Hoofdstuk 4 Overgangs- En Slotregels
Artikel 12 Overgangsrecht
12.1 Overgangsrecht bouwwerken
Een bouwwerk dat op het tijdstip van inwerkingtreding van het bestemmingsplan aanwezig of in uitvoering is, dan wel gebouwd kan worden krachtens een omgevingsvergunning voor het bouwen, en afwijkt van het plan, mag, mits deze afwijking naar aard en omvang niet wordt vergroot,
- gedeeltelijk worden vernieuwd of veranderd;
- na het teniet gaan ten gevolge van een calamiteit geheel worden vernieuwd of veranderd, mits de aanvraag van de omgevingsvergunning voor het bouwen wordt gedaan binnen twee jaar na de dag waarop het bouwwerk is teniet gegaan.
12.2 Afwijken
het bevoegd gezag kan eenmalig in afwijking van lid 12.1 een omgevingsvergunning verlenen voor het vergroten van de inhoud van een bouwwerk als bedoeld in lid 12.1 met maximaal 10%.
12.3 Uitzondering op het overgangsrecht bouwwerken
Lid 12.1 is niet van toepassing op bouwwerken die weliswaar bestaan op het tijdstip van inwerkingtreding van het plan, maar zijn gebouwd zonder vergunning en in strijd met het daarvoor geldende plan, daaronder begrepen de overgangsbepaling van dat plan.

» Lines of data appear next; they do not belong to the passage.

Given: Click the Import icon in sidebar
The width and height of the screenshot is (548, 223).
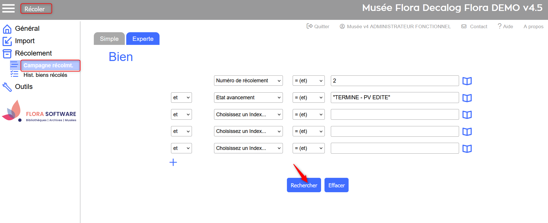Looking at the screenshot, I should [x=7, y=41].

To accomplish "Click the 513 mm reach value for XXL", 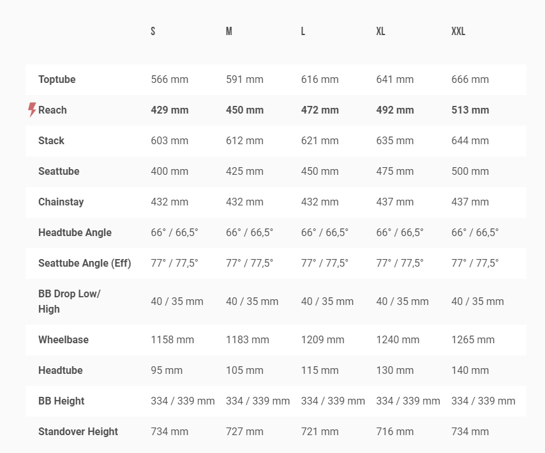I will (470, 110).
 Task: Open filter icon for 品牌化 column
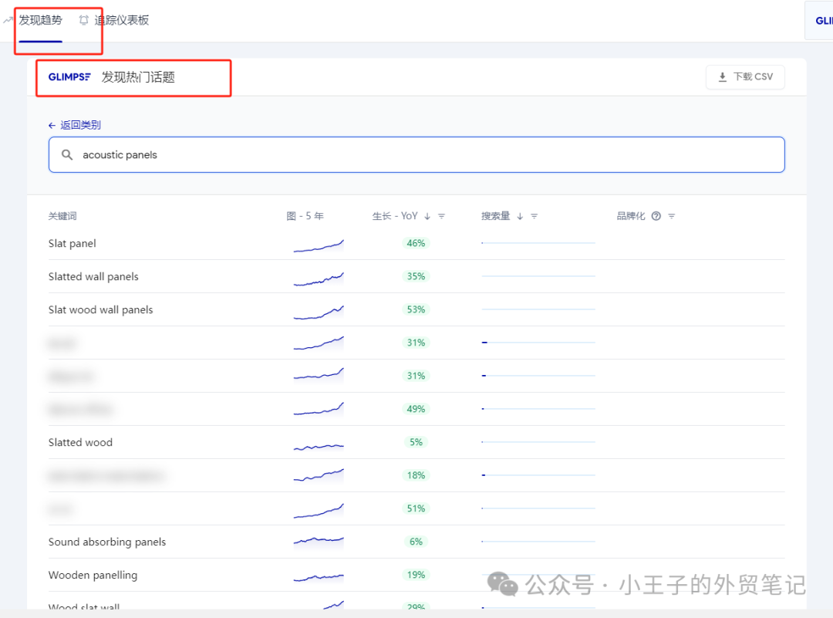coord(671,217)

12.4 Overgangsrecht gebruik
Het gebruik van grond en bouwwerken dat bestond op het tijdstip van inwerkingtreding van het bestemmingsplan en hiermee in strijd is, mag worden voortgezet.
12.5 Strijdig gebruik
Het is verboden het met het bestemmingsplan strijdige gebruik, bedoeld in lid 12.4, te veranderen of te laten veranderen in een ander met dat plan strijdig gebruik, tenzij door deze verandering de afwijking naar aard en omvang wordt verkleind.
12.6 Verboden gebruik
Indien het gebruik, bedoeld in lid 12.4, na het tijdstip van inwerkingtreding van het plan voor een periode langer dan een jaar wordt onderbroken, is het verboden dit gebruik daarna te hervatten of te laten hervatten.
12.7 Uitzondering op het overgangsrecht gebruik
Lid 12.4 is niet van toepassing op het gebruik dat reeds in strijd was met het voorheen geldende bestemmingsplan, daaronder begrepen de overgangsbepalingen van dat plan.
Artikel 13 Slotregel
Deze regels worden aangehaald als:
Regels van het bestemmingsplan IV Stratum buiten de Ring II 2016 (Schuttersbosch).